Há momentos em que o espelho se transforma num abismo. A imagem refletida devolve não mais um rosto familiar, mas um outro, estrangeiro, que ainda assim nos habita. Nesse instante sutil e devastador, compreendemos que algo se deslocou de forma irreversível: não estamos mais onde antes estávamos — e, o mais inquietante, é que tampouco sabemos onde agora nos encontramos. A identidade, esse alicerce frágil que tentamos sustentar com narrativas biográficas, escolhas repetidas e papéis sociais, escorre por entre os dedos como um líquido denso, viscoso, difícil de nomear. Não é exatamente perda. É uma transição que não pediu licença, um intervalo entre versões de si, como se uma existência estivesse sendo desinstalada enquanto a outra, ainda em fase de download, não tivesse sido completamente baixada.
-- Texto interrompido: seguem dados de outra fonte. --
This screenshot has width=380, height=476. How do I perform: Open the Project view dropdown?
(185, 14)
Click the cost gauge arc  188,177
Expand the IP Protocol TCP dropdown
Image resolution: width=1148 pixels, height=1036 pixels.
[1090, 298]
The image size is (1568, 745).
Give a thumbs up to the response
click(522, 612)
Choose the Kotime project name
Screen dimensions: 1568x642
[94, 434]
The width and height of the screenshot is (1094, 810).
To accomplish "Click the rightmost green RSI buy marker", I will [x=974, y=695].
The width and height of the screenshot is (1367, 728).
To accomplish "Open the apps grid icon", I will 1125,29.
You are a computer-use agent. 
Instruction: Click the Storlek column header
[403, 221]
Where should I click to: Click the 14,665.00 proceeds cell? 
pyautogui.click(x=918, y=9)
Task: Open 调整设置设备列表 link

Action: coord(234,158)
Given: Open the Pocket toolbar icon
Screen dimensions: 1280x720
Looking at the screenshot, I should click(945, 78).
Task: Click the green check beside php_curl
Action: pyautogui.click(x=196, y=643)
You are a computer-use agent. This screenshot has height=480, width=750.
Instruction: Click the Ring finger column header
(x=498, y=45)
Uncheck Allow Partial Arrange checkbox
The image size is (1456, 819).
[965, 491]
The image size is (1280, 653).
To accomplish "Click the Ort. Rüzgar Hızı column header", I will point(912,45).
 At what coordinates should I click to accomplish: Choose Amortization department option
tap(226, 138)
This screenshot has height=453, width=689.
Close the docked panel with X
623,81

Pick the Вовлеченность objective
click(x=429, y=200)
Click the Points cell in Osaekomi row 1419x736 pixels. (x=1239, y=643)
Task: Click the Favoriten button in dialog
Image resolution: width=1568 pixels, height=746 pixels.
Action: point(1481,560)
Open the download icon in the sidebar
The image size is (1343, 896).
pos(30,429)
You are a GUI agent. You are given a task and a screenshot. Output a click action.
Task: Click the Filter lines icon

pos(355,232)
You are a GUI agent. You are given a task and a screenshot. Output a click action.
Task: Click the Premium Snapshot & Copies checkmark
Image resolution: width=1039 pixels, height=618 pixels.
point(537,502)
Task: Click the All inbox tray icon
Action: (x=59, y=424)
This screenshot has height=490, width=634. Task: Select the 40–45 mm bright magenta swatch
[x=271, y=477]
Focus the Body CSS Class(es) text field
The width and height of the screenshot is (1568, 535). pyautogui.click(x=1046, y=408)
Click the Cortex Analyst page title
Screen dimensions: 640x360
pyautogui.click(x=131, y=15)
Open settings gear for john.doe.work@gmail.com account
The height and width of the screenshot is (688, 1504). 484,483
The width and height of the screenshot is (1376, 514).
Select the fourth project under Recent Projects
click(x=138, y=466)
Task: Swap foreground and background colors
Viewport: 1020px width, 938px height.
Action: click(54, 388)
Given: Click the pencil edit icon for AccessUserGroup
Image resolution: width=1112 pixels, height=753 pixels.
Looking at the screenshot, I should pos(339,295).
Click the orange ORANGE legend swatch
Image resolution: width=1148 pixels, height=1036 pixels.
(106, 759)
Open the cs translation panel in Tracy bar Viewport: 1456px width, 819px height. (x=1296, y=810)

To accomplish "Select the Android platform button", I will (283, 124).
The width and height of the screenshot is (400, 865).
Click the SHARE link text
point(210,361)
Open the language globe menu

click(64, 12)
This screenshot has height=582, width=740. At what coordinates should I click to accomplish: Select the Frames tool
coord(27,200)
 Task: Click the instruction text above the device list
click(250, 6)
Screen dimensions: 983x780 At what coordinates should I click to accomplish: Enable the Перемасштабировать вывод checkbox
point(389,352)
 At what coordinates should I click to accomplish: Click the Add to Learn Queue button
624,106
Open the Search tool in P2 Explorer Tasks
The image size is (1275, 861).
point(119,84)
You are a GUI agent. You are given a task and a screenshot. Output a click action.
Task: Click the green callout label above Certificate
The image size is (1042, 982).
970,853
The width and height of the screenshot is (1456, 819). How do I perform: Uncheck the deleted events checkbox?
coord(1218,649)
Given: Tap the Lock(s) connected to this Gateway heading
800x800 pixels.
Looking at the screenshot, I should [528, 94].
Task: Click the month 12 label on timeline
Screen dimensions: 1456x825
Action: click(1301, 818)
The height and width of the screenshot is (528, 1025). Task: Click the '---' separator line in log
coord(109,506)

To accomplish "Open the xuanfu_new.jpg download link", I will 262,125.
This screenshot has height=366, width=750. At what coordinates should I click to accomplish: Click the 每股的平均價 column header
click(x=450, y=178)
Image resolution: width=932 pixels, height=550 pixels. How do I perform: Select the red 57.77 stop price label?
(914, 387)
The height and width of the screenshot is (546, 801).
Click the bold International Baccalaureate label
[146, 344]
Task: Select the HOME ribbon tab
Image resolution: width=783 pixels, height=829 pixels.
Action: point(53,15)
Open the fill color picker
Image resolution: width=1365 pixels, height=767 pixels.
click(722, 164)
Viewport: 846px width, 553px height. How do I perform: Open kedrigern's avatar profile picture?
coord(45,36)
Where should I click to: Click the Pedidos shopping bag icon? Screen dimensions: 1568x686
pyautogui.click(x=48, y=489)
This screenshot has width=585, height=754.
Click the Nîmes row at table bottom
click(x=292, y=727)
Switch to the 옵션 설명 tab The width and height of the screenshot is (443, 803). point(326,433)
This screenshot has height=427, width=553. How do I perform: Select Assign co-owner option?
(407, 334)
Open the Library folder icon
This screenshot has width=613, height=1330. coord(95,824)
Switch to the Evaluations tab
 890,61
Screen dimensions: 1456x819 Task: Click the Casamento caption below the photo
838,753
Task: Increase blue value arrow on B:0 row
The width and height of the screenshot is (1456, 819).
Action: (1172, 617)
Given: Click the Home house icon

Nesse vácuo simbólico, em que já não somos quem éramos, mas ainda não somos quem seremos, instala-se o terror do não reconhecimento — uma vertigem ontológica. A psicanálise não hesita em reconhecer nesse fenômeno uma espécie de entre-lugar do sujeito: um momento de abertura radical ao real, onde o Eu, ao perder suas referências imaginárias, fica exposto ao desamparo estrutural de sua constituição. Freud já nos alertava sobre o caráter ficcional do Eu como sede da consciência; para ele, o sujeito é, em grande medida, inconsciente de si, e o que chamamos de identidade nada mais é do que um arranjo provisório entre as forças do desejo, da pulsão e da censura.
Lacan, por sua vez, amplia essa tensão ao lembrar que o sujeito é sempre um efeito da linguagem: um ser dividido entre o que diz e o que escapa ao dito, entre o nome que o convoca e o gozo que o escapa. Quando não nos reconhecemos mais, talvez seja porque deixamos de sustentar o personagem para o qual a linguagem social — o Outro — nos chamou. E isso pode ser tanto uma queda quanto uma chance de reelaboração. Um sujeito que não se reconhece é um sujeito às voltas com o desejo de não mais sustentar uma ficção esgotada.